▸ Brief: Can you give the stretch of the placental vesicle abstract from "Aims: During pregnancy, the" through "adaptations across gestation." again, swapping "gestation" for "pregnancy"?

Aims: During pregnancy, the placenta needs to change through gestation adjusting to fetal needs and controlling maternal physiology adaptations to the cardiovascular system. However, the underlying mechanism of maternal adaptation is unclear. Placental extracellular vesicles (EVs) have been well-reported to play an important role in the regulation of maternal adaptation via the RNA, proteins, DNA, and lipids that they carry to maternal cells/organs. In this study, we compared the miRNA profiles in placental EVs derived from first trimester and term placentae, to understand whether the changes of miRNA profiles contribute to, at least in part, maternal physiologic adaptations across gestation.
Methods: placental EVs from first-trimester and term placentae were collected, and the small RNA they contained sequenced. MicroRNAs with differential abundance between the two groups were identified. Literature searches combined with the target gene enrichment analysis identified differentially abundant miRNAs associated with maternal cardiovascular and immune adaptation.

▸ Dataset entries:
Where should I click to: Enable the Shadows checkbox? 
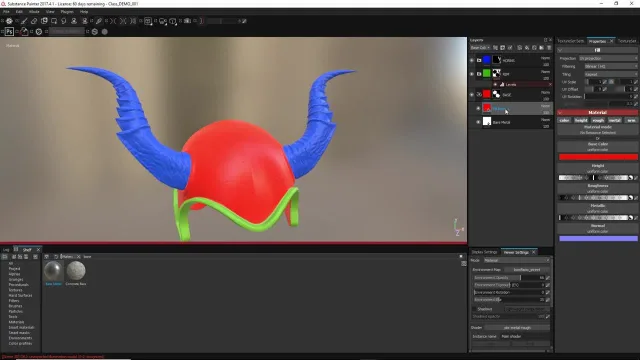[x=474, y=309]
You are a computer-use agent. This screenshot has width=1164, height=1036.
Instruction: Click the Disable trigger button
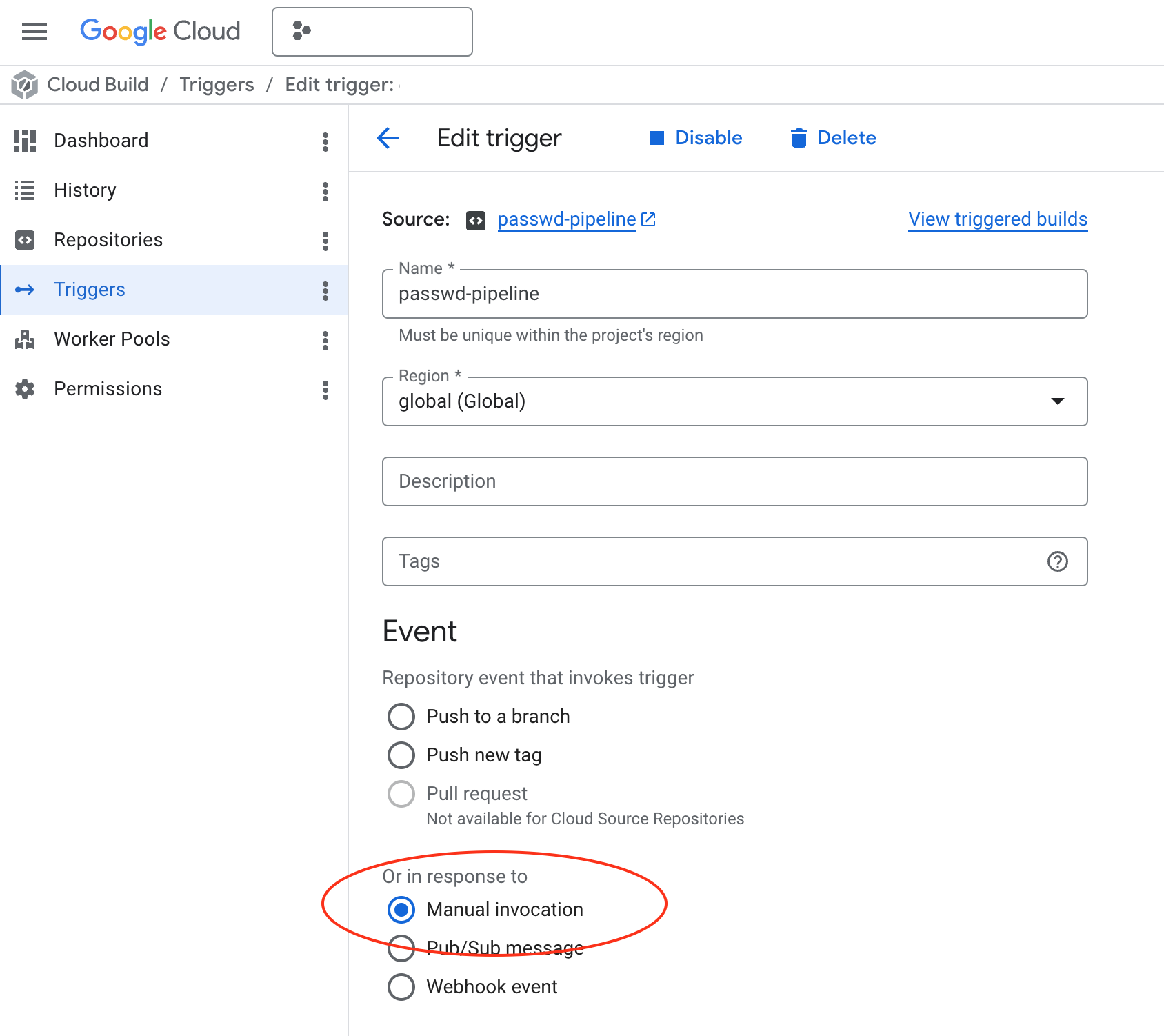tap(696, 138)
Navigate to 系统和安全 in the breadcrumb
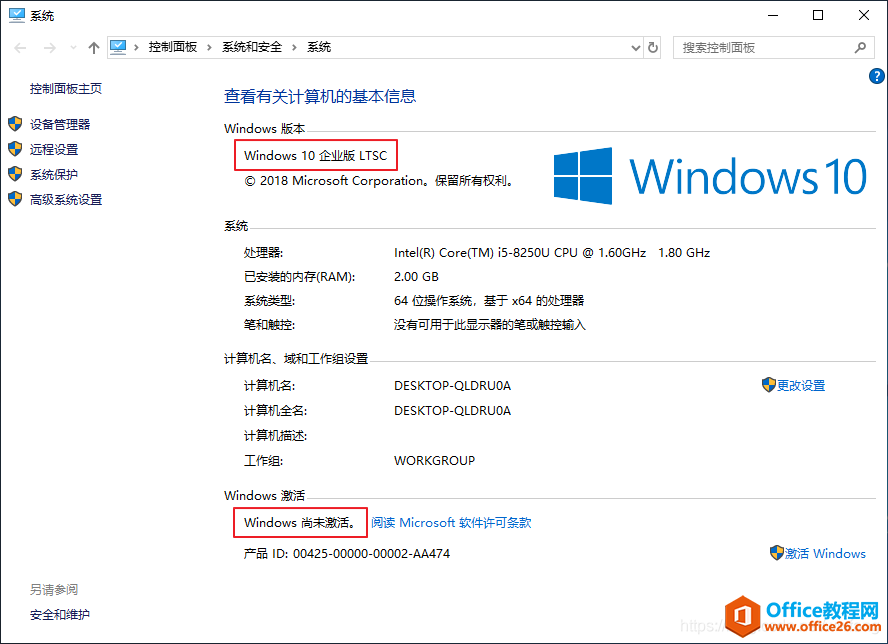 [x=254, y=47]
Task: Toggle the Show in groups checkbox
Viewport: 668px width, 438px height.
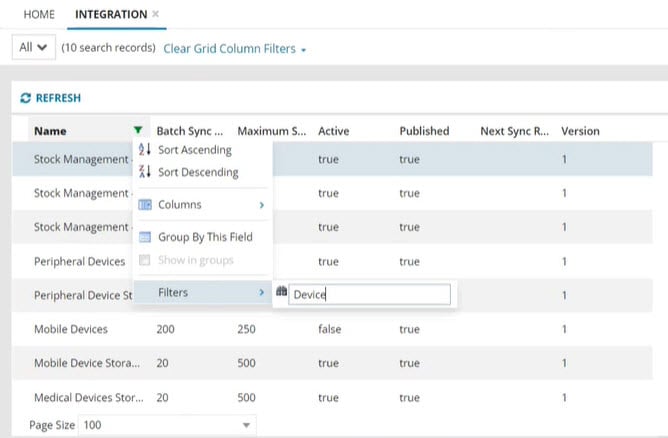Action: [x=144, y=261]
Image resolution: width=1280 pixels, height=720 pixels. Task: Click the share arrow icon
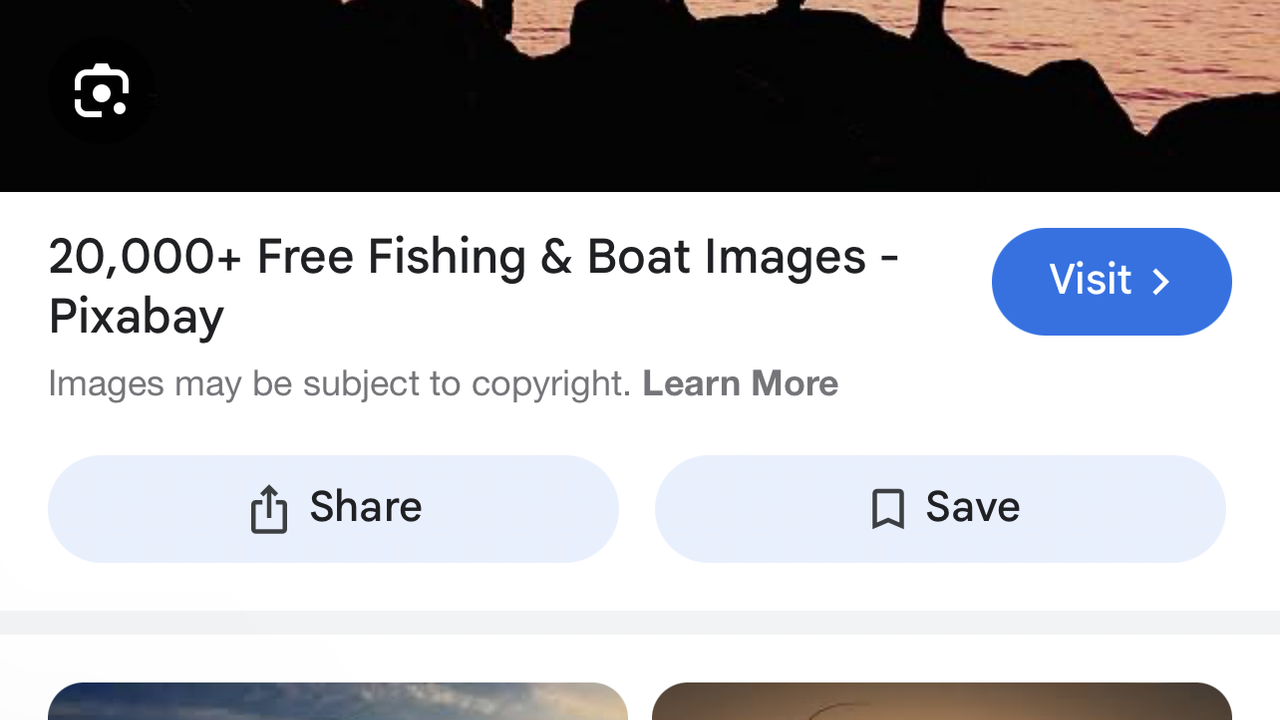(268, 509)
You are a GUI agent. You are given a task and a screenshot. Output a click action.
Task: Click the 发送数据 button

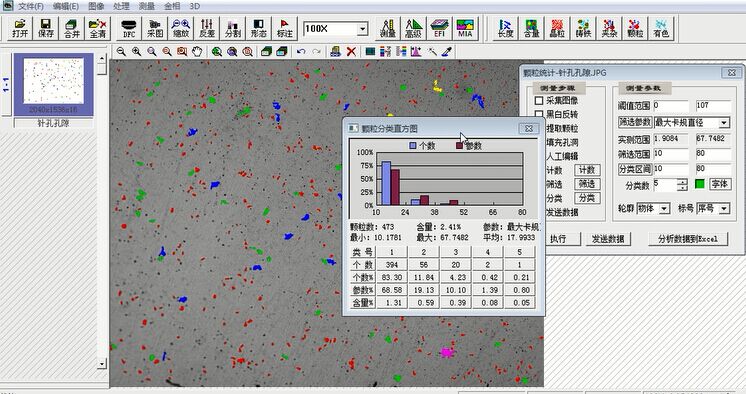[x=608, y=239]
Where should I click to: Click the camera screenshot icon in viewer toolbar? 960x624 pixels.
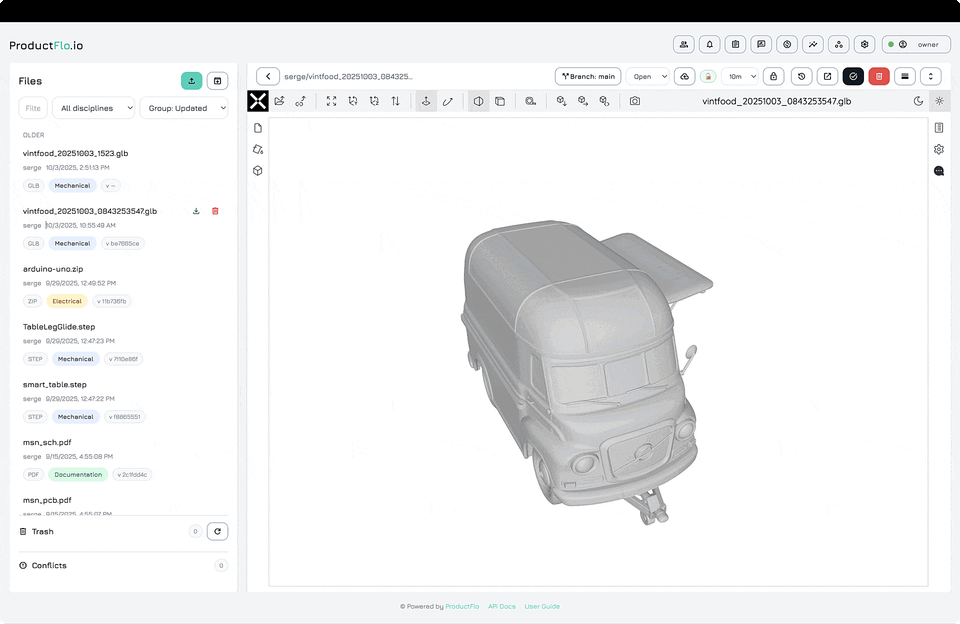pyautogui.click(x=635, y=101)
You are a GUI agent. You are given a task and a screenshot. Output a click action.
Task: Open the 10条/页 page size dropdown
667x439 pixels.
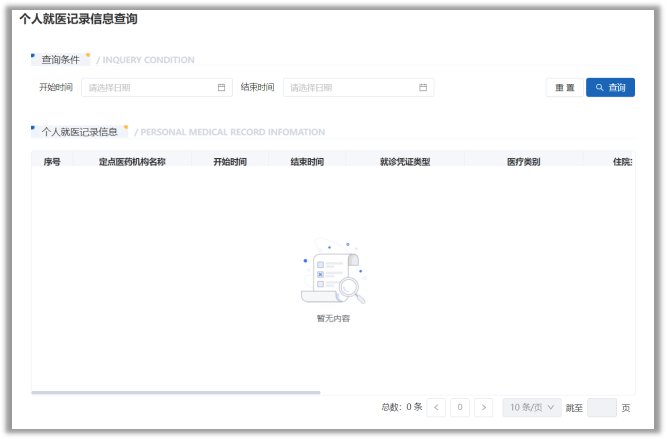click(x=531, y=408)
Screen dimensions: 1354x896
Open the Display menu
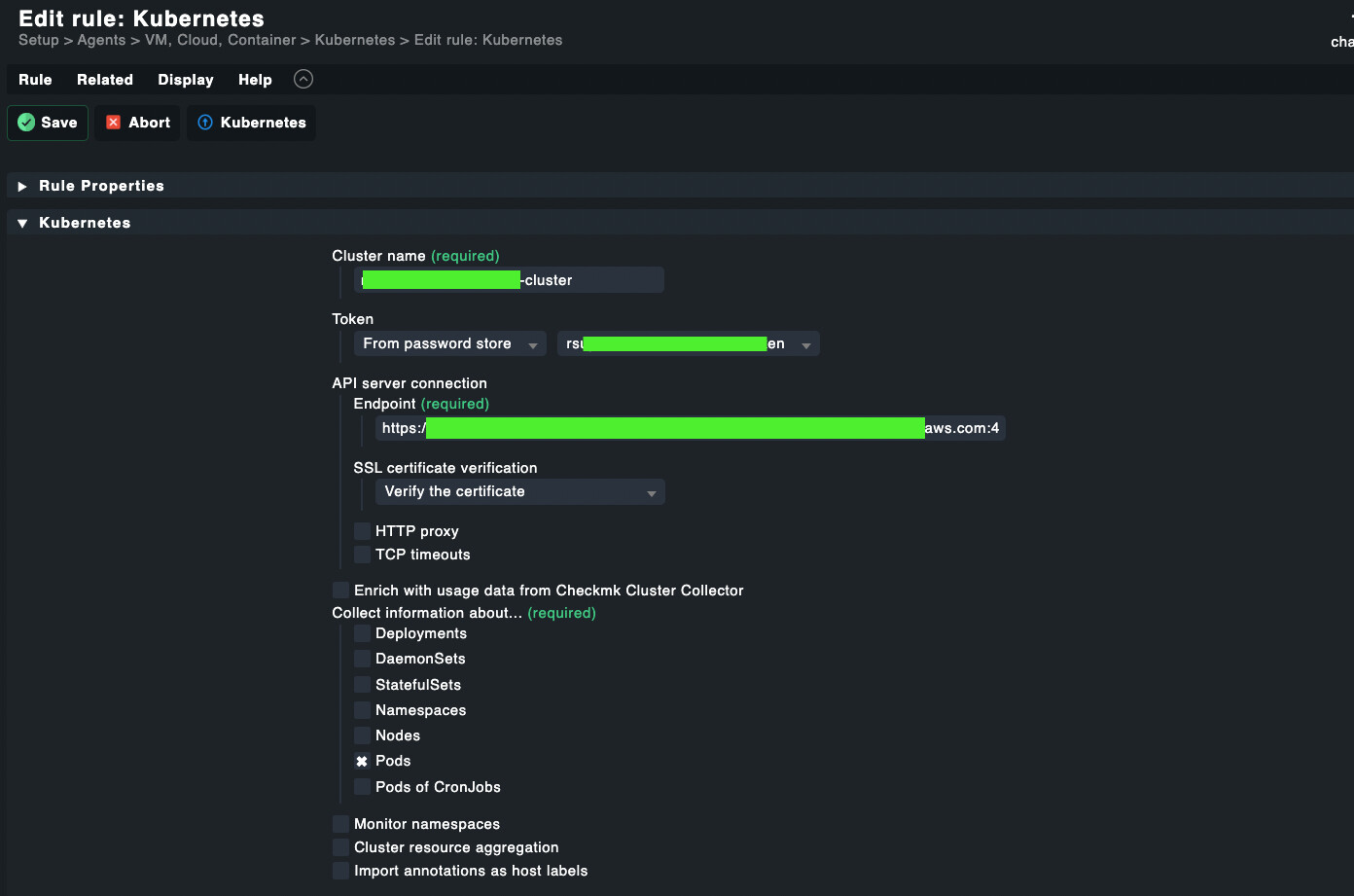pos(185,80)
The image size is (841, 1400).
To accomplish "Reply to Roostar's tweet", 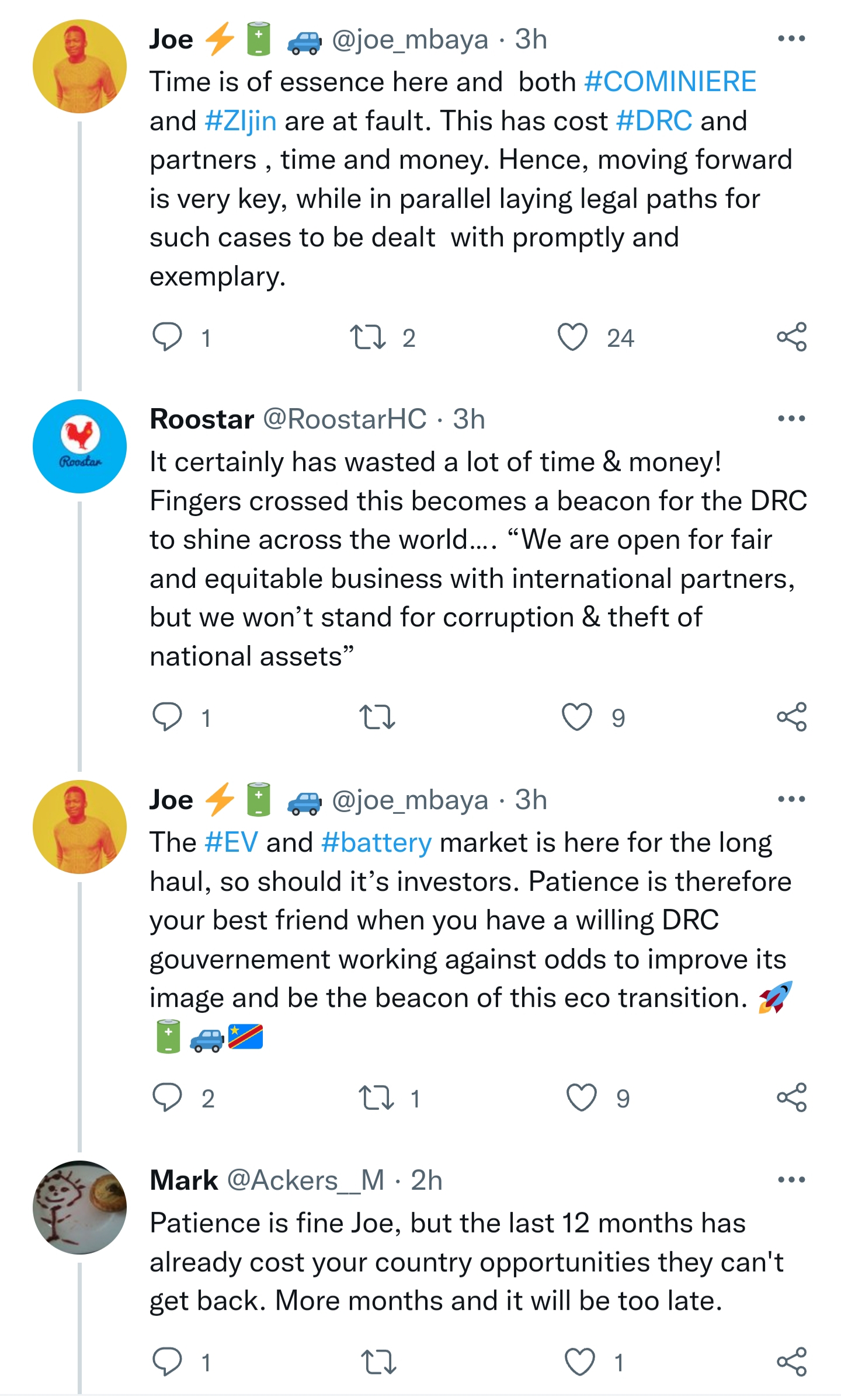I will point(168,717).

▸ Solution to this task:
Aims: During pregnancy, the placenta needs to change through pregnancy adjusting to fetal needs and controlling maternal physiology adaptations to the cardiovascular system. However, the underlying mechanism of maternal adaptation is unclear. Placental extracellular vesicles (EVs) have been well-reported to play an important role in the regulation of maternal adaptation via the RNA, proteins, DNA, and lipids that they carry to maternal cells/organs. In this study, we compared the miRNA profiles in placental EVs derived from first trimester and term placentae, to understand whether the changes of miRNA profiles contribute to, at least in part, maternal physiologic adaptations across pregnancy.